HLA and the Spondyloarthritis

Abstract
The Spondyloarthritis are a group of diseases with a strong tendency for family agregation, which includes mainly Ankylosing Spondylitis (AS), Reiter‘s Syndrome / Reactive Arthritis (ReA), Enteropathic Spondylitis (Crohn‘s disease and Ulcerative Colitis), Psoriatic Arthropathy (PsA), and Undifferentiated Spondylitis (uSpA). The axial skeleton, mainly the sacroiliac joints, the peripheral joints – more frequently in the lower limbs, and the tendon insertions (enthesis), are particularly prone to an inflammatory process that may involve several targets at the same time or sequentially. Main symptoms depend on the stage of the disease or the SpA subset under examination, and their overlap is frequent. The most known subset of the SpA is Ankylosing Spondylitis, a chronic systemic inflammatory disease of the axial skeleton whose etiology is still unknown, affecting always the sacroiliac, and usually the apophyseal, costovertebral, and costotransverse joints of the spine.
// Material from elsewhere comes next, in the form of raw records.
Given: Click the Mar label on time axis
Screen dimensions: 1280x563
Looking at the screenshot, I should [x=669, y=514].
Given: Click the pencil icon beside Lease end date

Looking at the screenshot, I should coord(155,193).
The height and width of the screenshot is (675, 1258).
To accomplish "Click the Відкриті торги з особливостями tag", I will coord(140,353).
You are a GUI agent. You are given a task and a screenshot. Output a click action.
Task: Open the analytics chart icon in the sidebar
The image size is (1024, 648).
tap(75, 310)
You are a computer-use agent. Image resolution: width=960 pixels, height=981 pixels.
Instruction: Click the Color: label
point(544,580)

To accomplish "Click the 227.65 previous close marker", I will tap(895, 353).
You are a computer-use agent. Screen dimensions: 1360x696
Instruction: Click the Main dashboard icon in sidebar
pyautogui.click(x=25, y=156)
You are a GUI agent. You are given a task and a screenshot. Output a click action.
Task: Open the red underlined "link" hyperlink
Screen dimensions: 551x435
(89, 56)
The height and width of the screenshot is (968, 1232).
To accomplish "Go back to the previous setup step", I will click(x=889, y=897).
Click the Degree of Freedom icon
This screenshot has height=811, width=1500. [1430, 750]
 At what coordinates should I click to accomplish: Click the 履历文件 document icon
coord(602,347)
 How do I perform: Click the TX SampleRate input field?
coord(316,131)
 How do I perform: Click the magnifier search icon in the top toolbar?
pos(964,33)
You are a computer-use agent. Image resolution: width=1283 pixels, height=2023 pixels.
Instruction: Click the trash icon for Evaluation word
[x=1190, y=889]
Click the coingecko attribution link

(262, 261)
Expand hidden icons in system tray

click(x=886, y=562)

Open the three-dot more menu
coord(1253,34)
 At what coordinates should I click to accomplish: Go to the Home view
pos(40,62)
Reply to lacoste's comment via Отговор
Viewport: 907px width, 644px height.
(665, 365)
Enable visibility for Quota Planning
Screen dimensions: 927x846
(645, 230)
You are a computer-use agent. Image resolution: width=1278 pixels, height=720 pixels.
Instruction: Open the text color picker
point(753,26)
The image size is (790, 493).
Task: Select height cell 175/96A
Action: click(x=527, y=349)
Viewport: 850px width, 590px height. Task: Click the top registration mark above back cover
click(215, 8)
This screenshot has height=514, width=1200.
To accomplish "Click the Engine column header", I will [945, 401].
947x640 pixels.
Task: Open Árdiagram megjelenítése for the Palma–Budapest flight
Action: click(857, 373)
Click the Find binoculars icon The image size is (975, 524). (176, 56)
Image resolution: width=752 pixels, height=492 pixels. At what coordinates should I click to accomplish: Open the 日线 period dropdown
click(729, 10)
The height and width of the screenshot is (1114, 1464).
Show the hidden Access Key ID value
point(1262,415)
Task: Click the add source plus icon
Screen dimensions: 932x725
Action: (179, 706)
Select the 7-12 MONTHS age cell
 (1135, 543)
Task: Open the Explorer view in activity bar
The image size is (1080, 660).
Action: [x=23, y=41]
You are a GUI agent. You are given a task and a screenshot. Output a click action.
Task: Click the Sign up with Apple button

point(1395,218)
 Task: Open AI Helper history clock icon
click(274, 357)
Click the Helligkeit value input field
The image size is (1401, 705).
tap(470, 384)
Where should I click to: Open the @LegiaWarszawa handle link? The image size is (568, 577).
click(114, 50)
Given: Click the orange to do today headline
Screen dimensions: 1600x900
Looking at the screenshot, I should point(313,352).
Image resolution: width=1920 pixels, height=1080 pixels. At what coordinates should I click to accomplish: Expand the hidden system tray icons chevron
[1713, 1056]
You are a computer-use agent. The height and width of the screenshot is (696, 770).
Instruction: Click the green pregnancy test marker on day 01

The symptoms begin in late adolescence or early adulthood, and chronic inflammatory back pain and stiffness are the most common and characteristic initial presenting complaints in adult-onset AS. The description in 1973 of a very strong association between HLA-B27, an immune response gene and AS permitted to consider this disease to have an autoimmune pathogenesis. The association of AS with HLA-B27 may be 95% to 99% according with the majority of authors but this proportion is inferior in Reiter‘s Syndrome and Psoriatic Arthritis.